Bisnis.com, JAKARTA - Presiden Amerika Serikat Joe Biden mengancam akan mengeluarkan sanksi atas penahanan pemimpin Myanmar Aung San Suu Kyi dan sejumlah tokoh lain.
Tentara Myanmar, dalam sebuah kudeta, telah menahan Aung San Suu Kyi dan menuduh partainya melakukan penipuan atas kemenangan besar dalam pemilihan umum (Pemilu) baru-baru ini.
"Kekuatan tidak boleh berusaha untuk mengesampingkan keinginan rakyat atau berusaha untuk menghapus hasil pemilu yang kredibel," kata Biden dalam sebuah pernyataan, dilansir BBC, Selasa (2/2/2021).
Tidak hanya Pemerintah AS, kudeta di Myanmar juga mendapat kecaman keras dari Perserikatan Bangsa-Bangsa (PBB) dan Inggris.
Sebelumnya, AS telah mencabut sanksi selama dekade terakhir saat Myanmar berkembang menuju demokrasi. Biden mengatakan kebijakan itu akan segera ditinjau.
"Amerika Serikat akan membela demokrasi di mana pun ia diserang," imbuhnya.
Sekretaris Jenderal PBB António Guterres menyebut langkah tentara itu sebagai pukulan serius bagi reformasi demokrasi. PBB menuntut pembebasan dari sedikitnya 45 orang yang telah ditahan.
Di Inggris, Perdana Menteri Boris Johnson mengutuk kudeta dan penahanan yang melanggar hukum atas Aung San Suu Kyi. Para pemimpin Uni Eropajuga telah mengeluarkan kecaman serupa.
China, yang sebelumnya menentang intervensi internasional di Myanmar, mendesak semua pihak di negara itu untuk menyelesaikan perbedaan. Beberapa kekuatan regional, termasuk Kamboja, Thailand dan Filipina, mengatakan itu adalah masalah internal.
Di Myanmar, pasukan militer berpatroli di jalan-jalan dan jam malam diberlakukan. Selain itu, militer juga mengumumkan status darurat selama satu tahun.

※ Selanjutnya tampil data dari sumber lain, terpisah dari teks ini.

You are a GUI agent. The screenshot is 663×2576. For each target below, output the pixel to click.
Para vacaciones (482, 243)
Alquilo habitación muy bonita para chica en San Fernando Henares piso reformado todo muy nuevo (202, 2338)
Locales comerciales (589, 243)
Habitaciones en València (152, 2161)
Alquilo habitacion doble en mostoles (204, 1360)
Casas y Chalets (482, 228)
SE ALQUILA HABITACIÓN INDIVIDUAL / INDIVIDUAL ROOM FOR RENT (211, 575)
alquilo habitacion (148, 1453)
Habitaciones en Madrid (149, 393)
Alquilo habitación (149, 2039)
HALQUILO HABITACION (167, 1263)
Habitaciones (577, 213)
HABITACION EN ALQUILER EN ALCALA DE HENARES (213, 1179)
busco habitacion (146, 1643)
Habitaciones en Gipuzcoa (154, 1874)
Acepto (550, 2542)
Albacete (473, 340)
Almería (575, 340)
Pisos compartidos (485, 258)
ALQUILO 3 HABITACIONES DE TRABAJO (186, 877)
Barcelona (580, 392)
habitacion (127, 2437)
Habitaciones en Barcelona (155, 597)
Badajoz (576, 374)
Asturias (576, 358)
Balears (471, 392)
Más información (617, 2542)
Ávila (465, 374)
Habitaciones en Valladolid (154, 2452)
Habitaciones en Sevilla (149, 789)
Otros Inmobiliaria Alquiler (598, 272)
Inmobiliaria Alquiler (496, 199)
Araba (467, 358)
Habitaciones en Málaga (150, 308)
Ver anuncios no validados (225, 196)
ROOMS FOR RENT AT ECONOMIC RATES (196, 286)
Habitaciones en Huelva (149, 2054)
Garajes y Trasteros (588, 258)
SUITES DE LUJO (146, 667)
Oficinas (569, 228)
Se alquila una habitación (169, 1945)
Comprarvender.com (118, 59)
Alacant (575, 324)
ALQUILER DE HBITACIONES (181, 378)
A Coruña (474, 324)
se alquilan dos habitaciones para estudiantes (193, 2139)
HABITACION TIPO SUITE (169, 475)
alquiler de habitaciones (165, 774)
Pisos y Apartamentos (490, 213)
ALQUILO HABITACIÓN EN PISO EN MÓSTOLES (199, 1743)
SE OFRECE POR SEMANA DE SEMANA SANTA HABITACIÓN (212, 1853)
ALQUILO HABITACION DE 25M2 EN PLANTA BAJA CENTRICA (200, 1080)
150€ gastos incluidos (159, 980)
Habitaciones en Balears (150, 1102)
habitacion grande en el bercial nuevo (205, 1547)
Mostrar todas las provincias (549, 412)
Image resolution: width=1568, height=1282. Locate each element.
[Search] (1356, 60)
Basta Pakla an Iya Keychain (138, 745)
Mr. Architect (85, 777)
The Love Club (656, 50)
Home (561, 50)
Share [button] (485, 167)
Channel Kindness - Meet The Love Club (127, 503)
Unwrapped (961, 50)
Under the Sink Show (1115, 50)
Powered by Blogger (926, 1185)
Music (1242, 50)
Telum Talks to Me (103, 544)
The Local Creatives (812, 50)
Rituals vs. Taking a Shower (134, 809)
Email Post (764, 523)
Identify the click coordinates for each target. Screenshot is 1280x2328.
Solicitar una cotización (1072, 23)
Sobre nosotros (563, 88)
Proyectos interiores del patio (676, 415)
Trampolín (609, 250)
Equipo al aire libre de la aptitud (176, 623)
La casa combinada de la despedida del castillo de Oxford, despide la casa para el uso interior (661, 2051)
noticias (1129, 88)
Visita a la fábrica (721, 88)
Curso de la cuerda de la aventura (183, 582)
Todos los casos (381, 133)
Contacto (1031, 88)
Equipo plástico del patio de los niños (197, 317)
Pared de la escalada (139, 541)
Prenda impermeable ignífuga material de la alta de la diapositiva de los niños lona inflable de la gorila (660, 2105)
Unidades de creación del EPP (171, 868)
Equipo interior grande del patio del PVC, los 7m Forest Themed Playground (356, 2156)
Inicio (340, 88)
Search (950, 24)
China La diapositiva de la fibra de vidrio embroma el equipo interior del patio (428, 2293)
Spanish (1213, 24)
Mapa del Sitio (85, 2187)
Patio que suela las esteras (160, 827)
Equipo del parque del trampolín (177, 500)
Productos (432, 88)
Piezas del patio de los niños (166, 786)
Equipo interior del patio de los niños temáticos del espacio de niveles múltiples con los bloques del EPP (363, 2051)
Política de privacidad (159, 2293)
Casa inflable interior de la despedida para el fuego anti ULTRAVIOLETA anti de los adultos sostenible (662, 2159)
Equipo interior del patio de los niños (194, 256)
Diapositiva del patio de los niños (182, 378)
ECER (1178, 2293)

Suu Kyi mendesak para pendukungnya untuk memprotes kudeta. Dalam sebuah surat yang ditulis untuk persiapan penahanannya yang akan datang, dia mengatakan tindakan militer akan mengembalikan negara di bawah kediktatoran. Militer telah mengumumkan penggantian sejumlah menteri.
Di jalan-jalan kota utama Yangon, orang-orang mengatakan bahwa perjuangan keras mereka untuk demokrasi telah hilang.
Myanmar, yang juga dikenal sebagai Burma, diperintah oleh angkatan bersenjata hingga 2011, ketika reformasi demokrasi yang dipimpin oleh Aung San Suu Kyi mengakhiri kekuasaan militer.
Dia menghabiskan hampir 15 tahun dalam tahanan antara 1989 dan 2010. Dia dipuji secara internasional sebagai suar demokrasi dan menerima Hadiah Nobel Perdamaian pada 1991.
Namun, reputasi internasionalnya terpukul setelah tindakan keras militer terhadap sebagian besar minoritas Muslim Rohingya. Mantan pendukung menuduhnya menolak mengutuk militer atau mengakui kekejaman.